Australians with cancer will have access to new generation drugs as part of the federal government’s pledge of $1.3bn for new medicines.
The health minister, Sussan Ley, announced the four-year funding for drugs approved for the pharmaceutical benefits scheme.
She confirmed the government would push ahead with plans for a $20bn medical research fund despite scrapping the $7 co-payment that was expected to inject most of the cash.
Ley said she expected the $20bn to be reached by 2020 and Tony Abbott appears to be looking to the pharmaceutical supply chain for the bulk of the funds.
Labor welcomed the addition of new medicines to the PBS but urged the government to ditch a four-year freeze on Medicare rebates cutting $1bn from general practice.
The government is expected to reveal its long-awaited childcare package on Sunday, coinciding with Mother’s Day.
Scott Morrison, the social services minister has already announced a nannies subsidy and an $850m package targeting disadvantaged children.
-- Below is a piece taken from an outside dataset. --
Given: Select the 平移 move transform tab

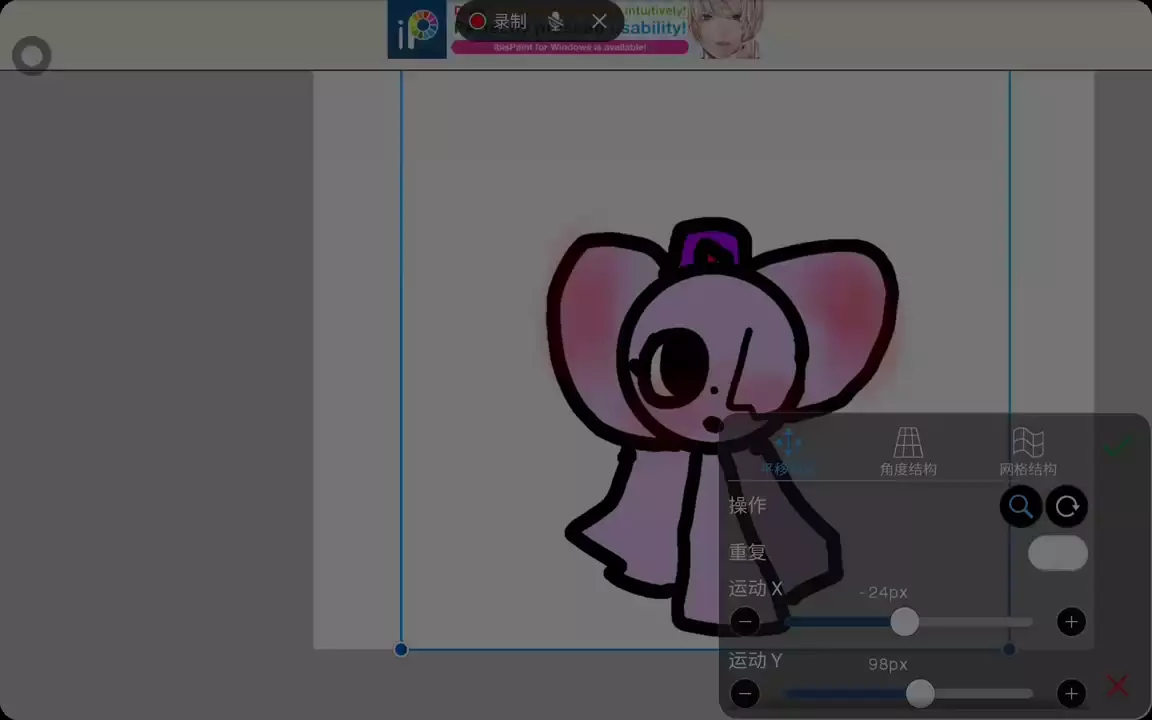Looking at the screenshot, I should pos(788,452).
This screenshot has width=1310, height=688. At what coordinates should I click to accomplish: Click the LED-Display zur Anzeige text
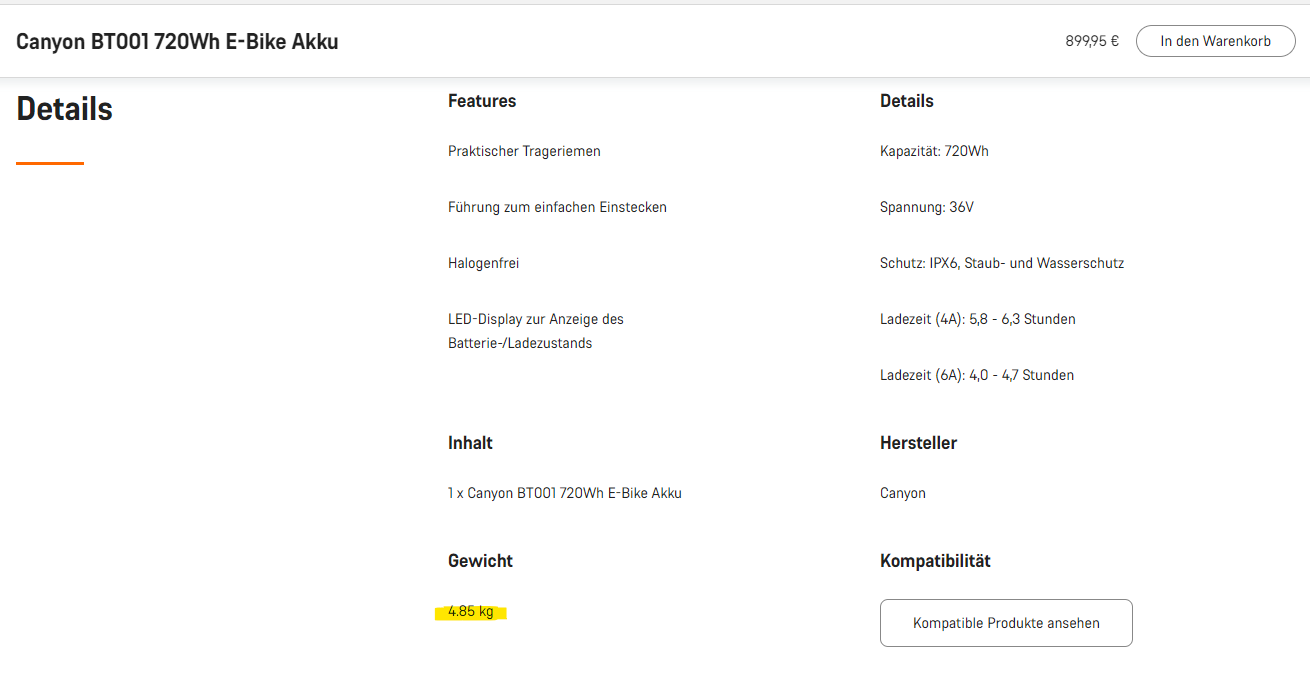tap(536, 319)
The new early childhood safety net will include extra subsidies for families and communities to set up childcare facilities and a program to attract staff to work at them. The childcare package will be tied to family tax benefit cuts, a measure that stalled in the Senate.
Tuesday’s budget papers will also include an extra $333m in federal support as part of an expanded package of measures designed to stimulate local economies.
The opposition’s agriculture spokesman, Joel Fitzgibbon, said the $333m drought package was a reannouncement of a failed policy, and the $250m within it for concessional loans was already-announced money not spent because farmers either had not or could not access the loans. But he welcomed the other drought measures.